Cette carence, déplore-t-il, freine la capacité des entreprises à se conformer aux normes internationales et à répondre aux attentes des consommateurs. Ce manque d’implication de l’État dans l’accompagnement des entreprises du secteur notamment à travers les dispositifs d’appui aux entreprises à l’exportation ou leur connexion aux bureaux économiques des ambassades des pays membres de l’Oci ou pays non musulmans à fort potentiel halal, constitue un frein au dynamisme du marché halal au Sénégal.
Vision Sénégal 2050
Deneba Diouf est convaincu que la vision Sénégal 2050 est une belle occasion pour avoir une stratégie en cohérence avec le plan national de développement. Selon lui, l’initiative ne doit pas être pensé de manière isolée mais plutôt comme un pilier stratégique s’inscrivant dans la Vision Sénégal 2050, qui ambitionne un développement inclusif, durable et compétitif à l’échelle internationale.
En intégrant l’économie halal dans cette feuille de route nationale, estime-t-il, le Sénégal pourrait accélérer la diversification de son économie, favoriser l’émergence d’industries à forte valeur ajoutée et créer de nouvelles opportunités d’emplois, en particulier pour les jeunes et les femmes.
« Cette stratégie halal alignée sur la Vision Sénégal 2050 permettrait d’assurer une meilleure structuration des filières agroalimentaire, cosmétique, pharmaceutique et touristique halal. Cela garantirait non seulement des normes de qualité strictes, mais aussi une meilleure compétitivité sur les marchés régionaux et internationaux », insiste-t-il. Un avis partagé par Djibril Guèye.
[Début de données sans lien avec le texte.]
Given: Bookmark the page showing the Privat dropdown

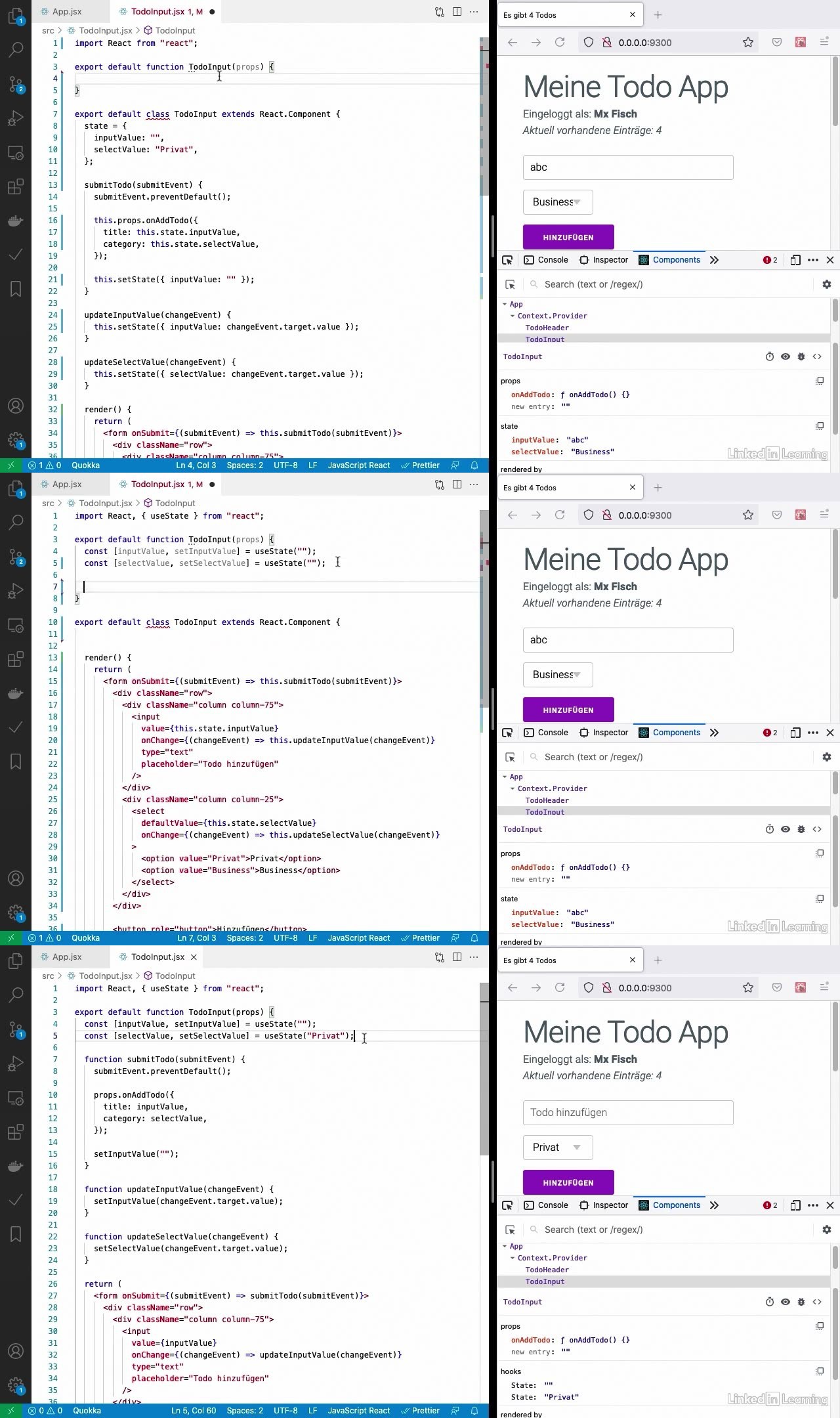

Il est convaincu que le business halal est fortement associé aux axes prioritaires de développement du Sénégal à l’horizon 2050. « Notre pays doit investir dans le développement et l’accélération d’une coopération internationale économique, industrielle, entrepreneuriale, commerciale en tenant compte du potentiel du business halal mais aussi d’autres ressources techniques et managériales dont il dispose », dit-
PROFESSEUR KHADIYATOULAH FALL
« Transparence et éthique dans les transactions »
« Le business halal, c’est le marché de l’islam qui s’ajuste au système capitaliste, à l’industrialisation et aux techniques managériales modernes », analyse Khadiyatoulah Fall, professeur émérite des universités au Canada. Il ène des recherches sur les modulations et ajustements de normativités du business halal en contexte d’immigration musulmane en Occident.
Selon lui, c’est la rencontre entre les exigences de la loi islamique et les contraintes mondialisées du commerce moderne. « Dans ce business, il faut tenir compte des principes islamiques face au marketing digital », dit-il. Aujourd’hui, dans la promotion du business halal, on met en avant le profit, la démographie, le commerce.
Toutefois, souligne le Pr Fall, il faut aussi « insister sur la transparence et l’éthique dans les transactions ».
« Le business halal, c’est financer, entreprendre, commercialiser et consommer selon les principes islamiques et dans un marché mondial concurrentiel. C’est un business en forte expansion mais qui doit subir l’épreuve de vigilance de ne pas diluer les valeurs fondamentales », conclut l’universitaire.